Starting off with buying lye & my molds. I'm a little torn because I'm in between buying small amounts to try out & spending more or buying in bulk. I would like to learn & practice soap making for a year or two and eventually start a business if I do well. I'm no where near there and I know I have to practice a lot and let each batch last a year to see how it does in use, put away, in different temperatures etc. Here are my questions. 

With lye: I had read that 99% pure lye was better but a lot of people on here recommend ED lye and theirs says 96%. Is 96%-99% in the same range and doesn't matter? If I use 96% and later find a deal on 99% cheaper will the batch be different? Also I'm debating how much to buy. I know I want to do this long term but I also know I won't be doing tons of quantity while I test. I'm planning on buying 50lb from bulk apothecary. They were the cheapest per pound with shipping & I like their site. Approximately how much soap will this make? 

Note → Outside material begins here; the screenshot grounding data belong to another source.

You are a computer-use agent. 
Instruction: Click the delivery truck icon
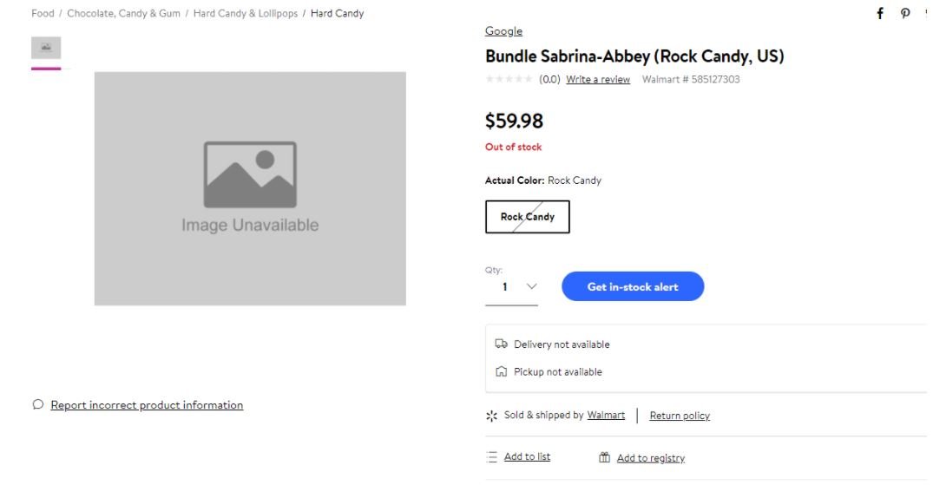(501, 344)
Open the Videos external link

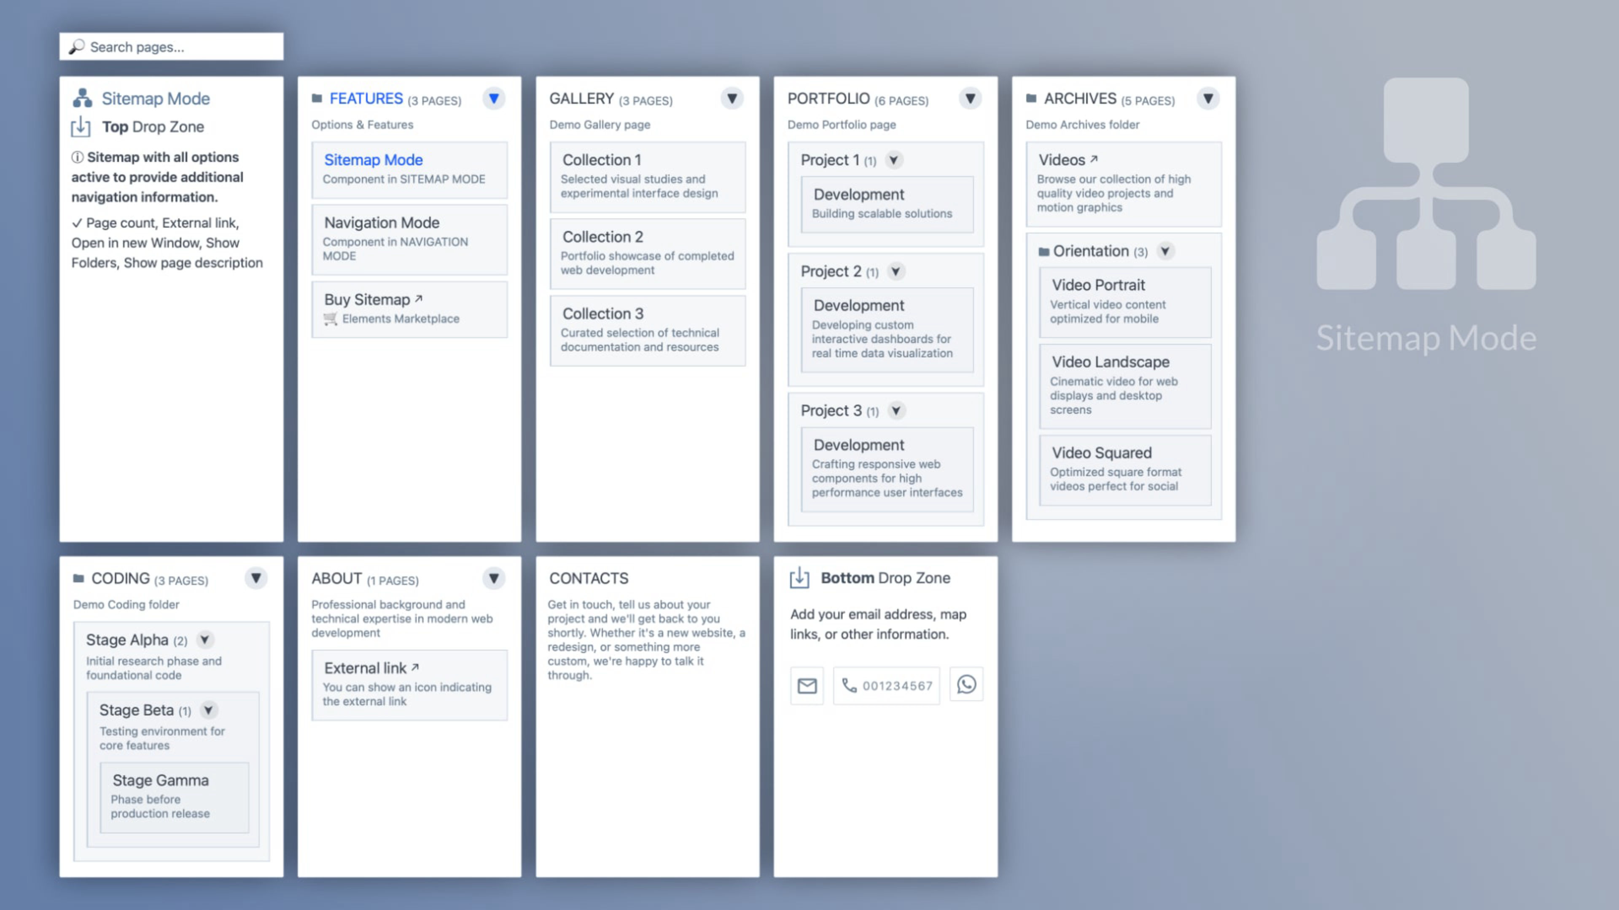1123,183
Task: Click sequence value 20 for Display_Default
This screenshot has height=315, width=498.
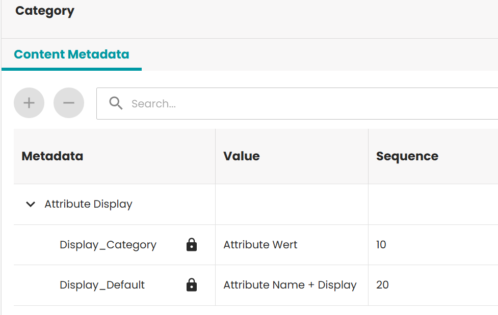Action: (382, 285)
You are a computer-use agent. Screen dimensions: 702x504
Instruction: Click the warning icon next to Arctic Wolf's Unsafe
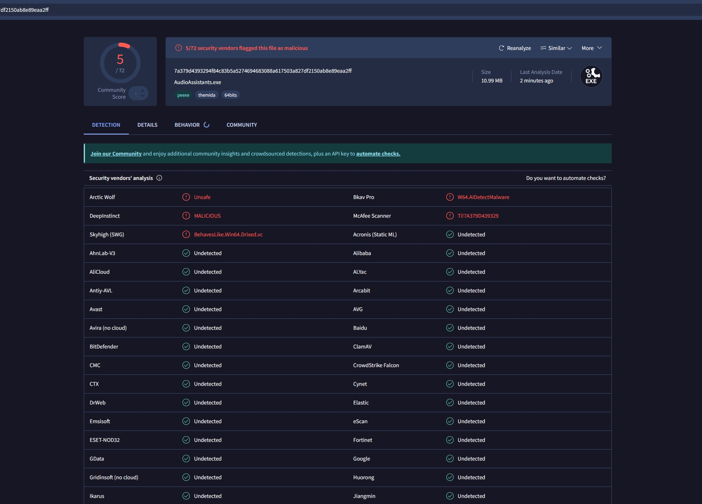pos(186,197)
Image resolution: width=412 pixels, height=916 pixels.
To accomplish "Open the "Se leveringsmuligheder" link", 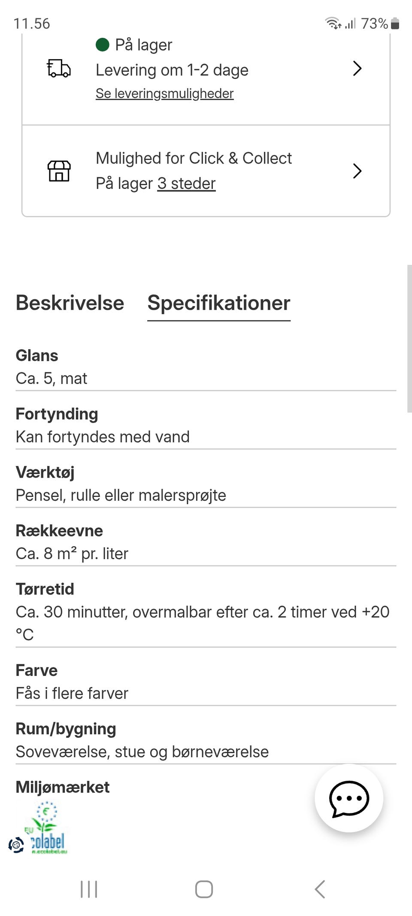I will (x=164, y=94).
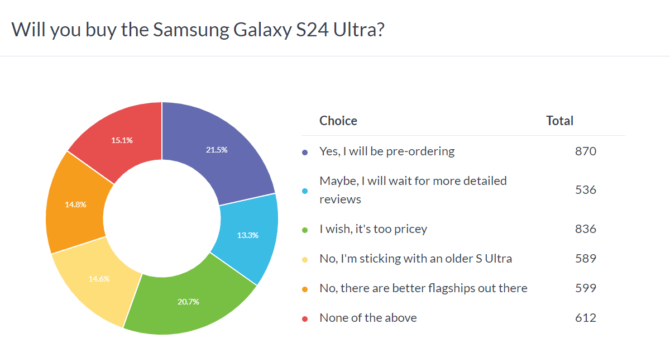670x352 pixels.
Task: Click the orange legend dot for better flagships
Action: [x=305, y=289]
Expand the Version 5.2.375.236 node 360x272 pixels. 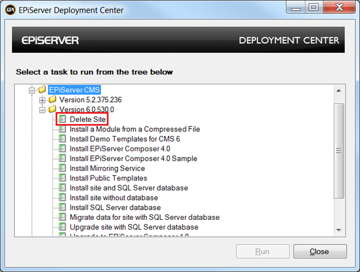pos(43,100)
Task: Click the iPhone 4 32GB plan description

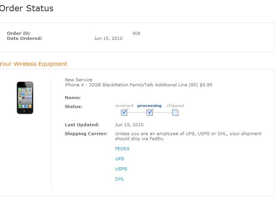Action: [x=138, y=85]
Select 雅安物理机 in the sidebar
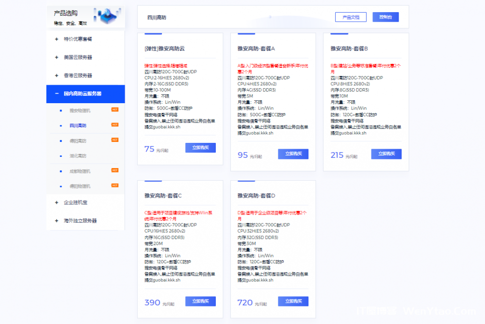This screenshot has width=485, height=324. (x=80, y=110)
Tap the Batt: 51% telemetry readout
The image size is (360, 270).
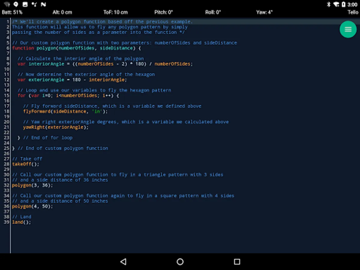point(12,12)
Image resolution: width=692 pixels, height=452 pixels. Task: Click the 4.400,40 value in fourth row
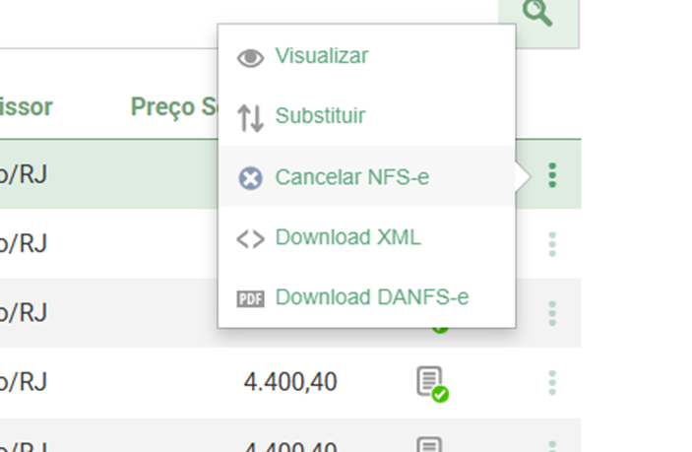[290, 382]
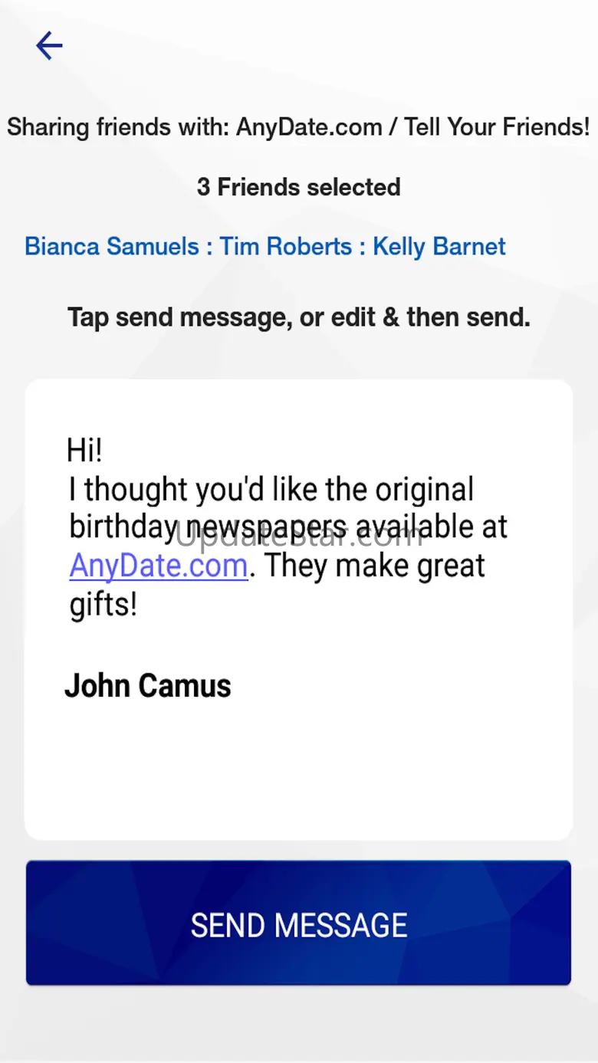Select Bianca Samuels in the friends list

coord(112,247)
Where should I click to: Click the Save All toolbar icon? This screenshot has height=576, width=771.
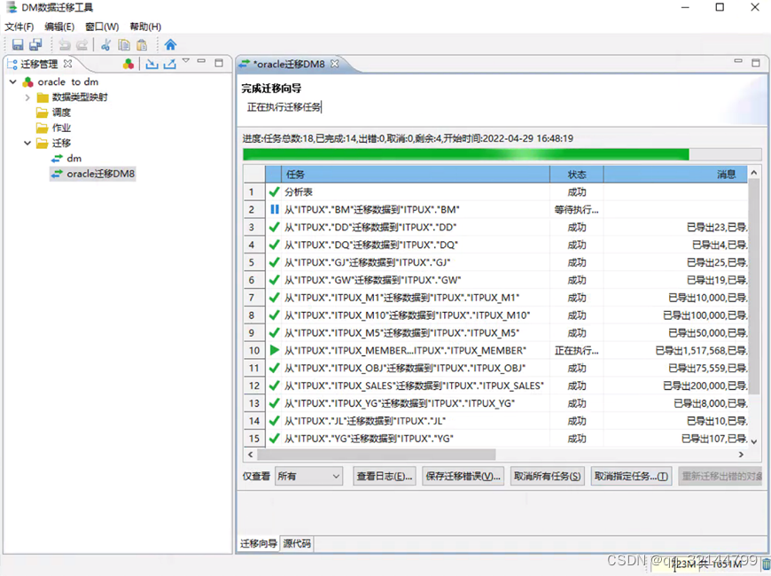35,44
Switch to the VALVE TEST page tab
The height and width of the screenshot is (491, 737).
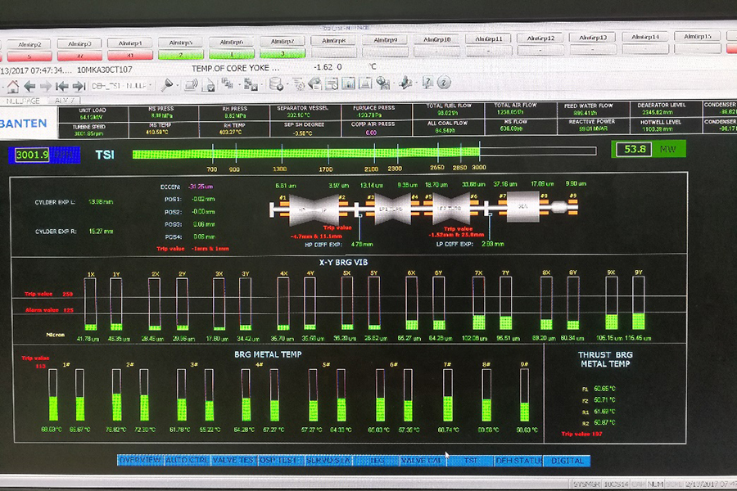coord(234,461)
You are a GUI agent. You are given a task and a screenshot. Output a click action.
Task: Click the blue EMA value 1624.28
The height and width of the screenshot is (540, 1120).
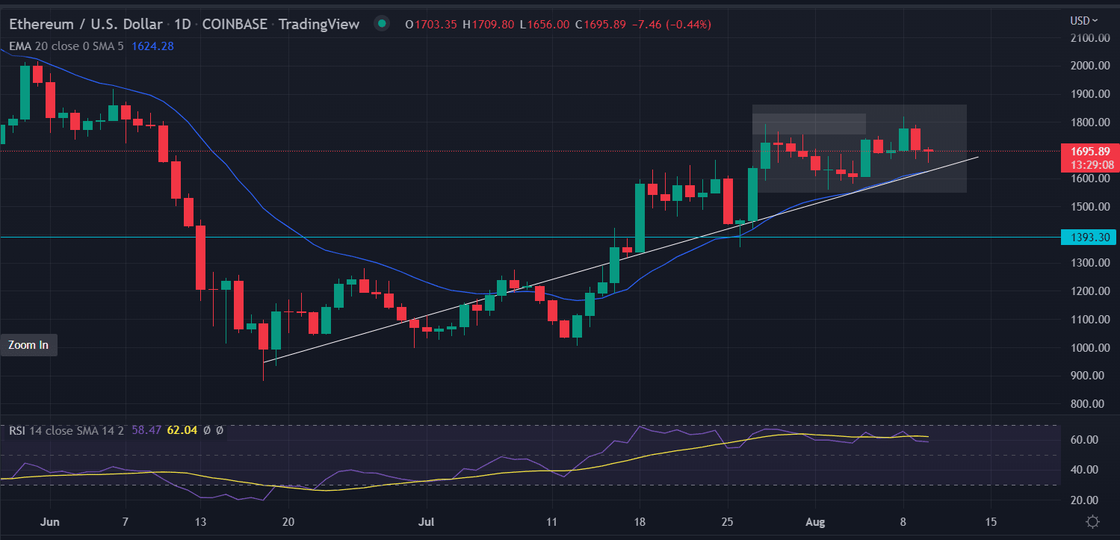pyautogui.click(x=152, y=46)
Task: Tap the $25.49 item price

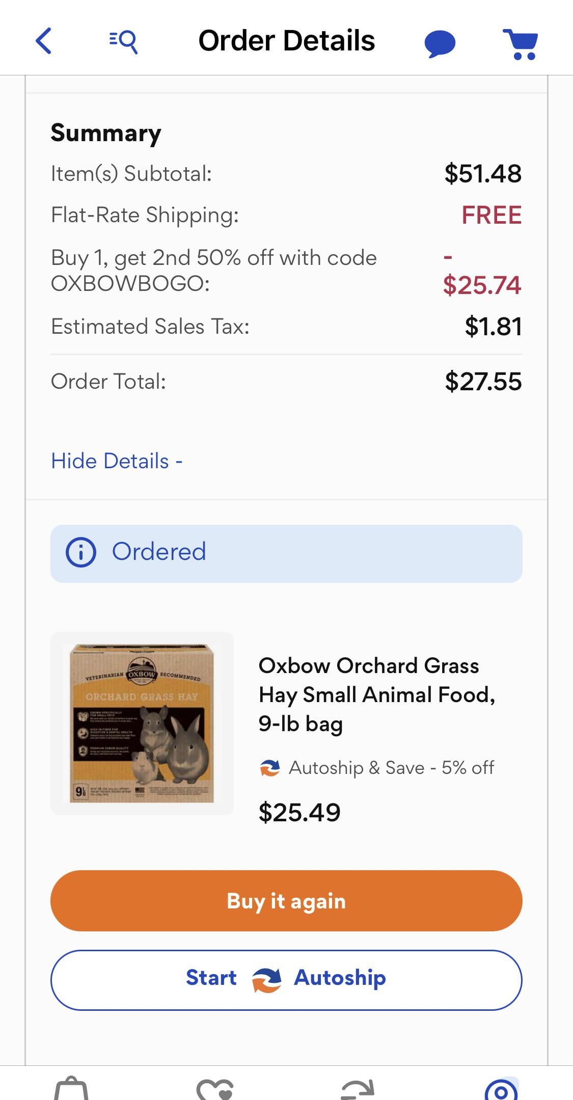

Now the molds, I'm torn between small molds to test different things without having massive amounts of soap and buying bigger ones that'll work in the future. Is there a middle ground loaf mold you would suggest? Bought something on Amazon & it's pretty small. Need something not too expensive where I can make multiple small loads to test. 

Please do be upset on the business side. It's just something I keep in mind. Right now I've spent a few months reading and have only built up the nerve to get ready to buy lye & molds. Not even close to deciding on oils, FO, and EO. Still have lots of researching to do there. I'm a very cautious person and like to think everything through & plan. I know a lot of money goes into this, just want to make sure I'm not going crazy & overspending on things I won't use later.


----------



## DeeAnna (Feb 21, 2016)

...I had read that 99% pure lye was better...

No, it's not necessarily better. It's just a higher purity, meaning you use less weight of lye to make the same amount of soap with the same superfat. Lye typically ranges from 90% purity on up and all will make fine soap. 

...If I use 96% and later find a deal on 99% cheaper will the batch be different?...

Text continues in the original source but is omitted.